Eishockey International
Wada gibt im Fall Busch keine Ruhe

Im Fall Busch hat die Wada den Internationalen Sportgerichtshof angerufen. Der Eisbären-Spieler hatte eine Dopingprobe verweigert, war darauf aber nicht vom DEB gesperrt worden.

Die Welt-Anti-Doping-Agentur (Wada) gibt im Fall des Eishockey-Nationalspielers Florian Busch keine Ruhe und hat den Internationalen Sportgerichtshof CAS angerufen. "Wir erwarten, dass die Internationale Eishockey-Föderation Druck auf den DEB ausübt. Außerdem haben wir die Angelegenheit vor den Internationalen Sportgerichtshof in Lausanne gebracht", sagte Wada-Generalsekretär David Howman bei Spiegel online.

Dosb lehnt Einspruch der Wada ab

Erst am Mittwoch hatte das Adhoc-Schiedsgericht des Deutschen Olympischen Sportbundes (Dosb) den Einspruch der Wada gegen das milde Urteil des Deutschen Eishockey-Bundes (DEB) abgewiesen. Grund: Der DEB hatte den Nada-Code zum damaligen Zeitpunkt noch nicht in seinen Statuten verankert und Busch keine Athletenvereinbarung unterschrieben.

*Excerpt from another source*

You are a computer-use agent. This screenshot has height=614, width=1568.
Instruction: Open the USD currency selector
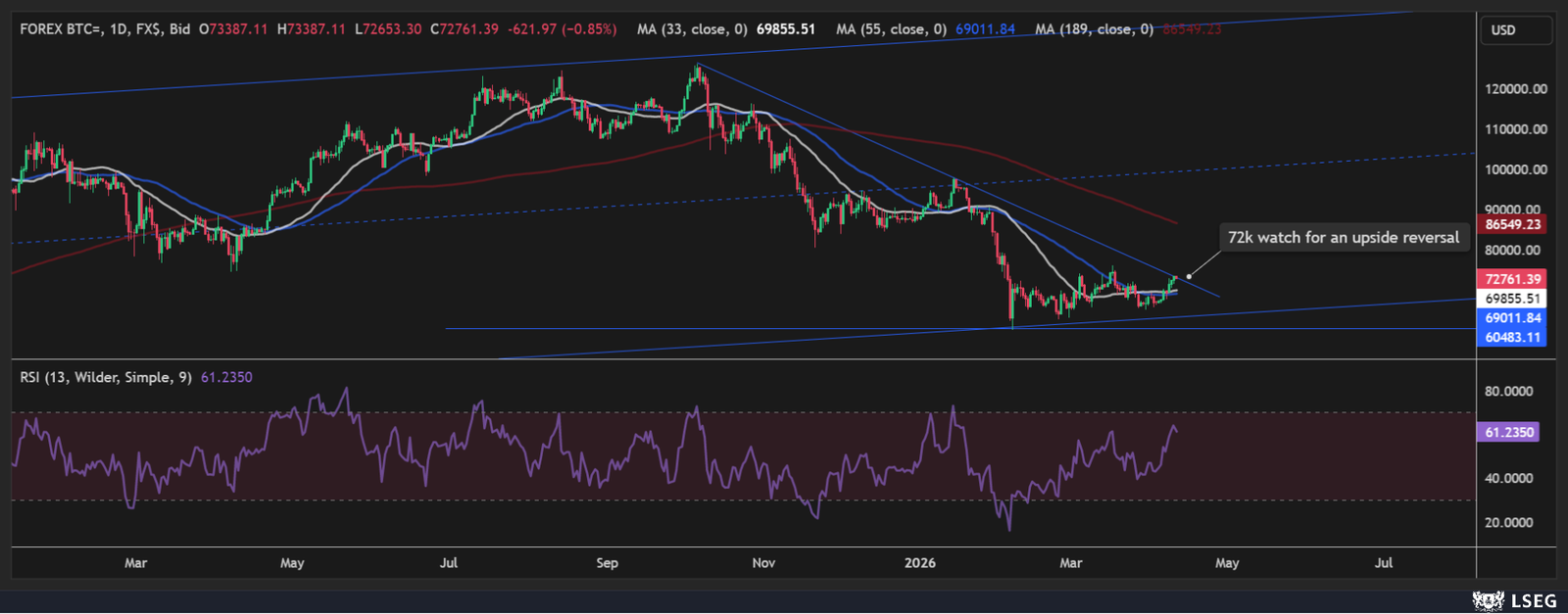point(1515,30)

Deshalb fehlte die Rechtsgrundlage für eine wie von der Wada geforderte zweijährige Sperre.

Der DEB hatte den 23 Jahre alten Stürmer von den Eisbären Berlin nach einer zunächst verweigerten und später nachgeholten Kontrolle am 6. März nur mit einer öffentlichen Verwarnung, einer Geldstrafe und gemeinnütziger Arbeit belegt.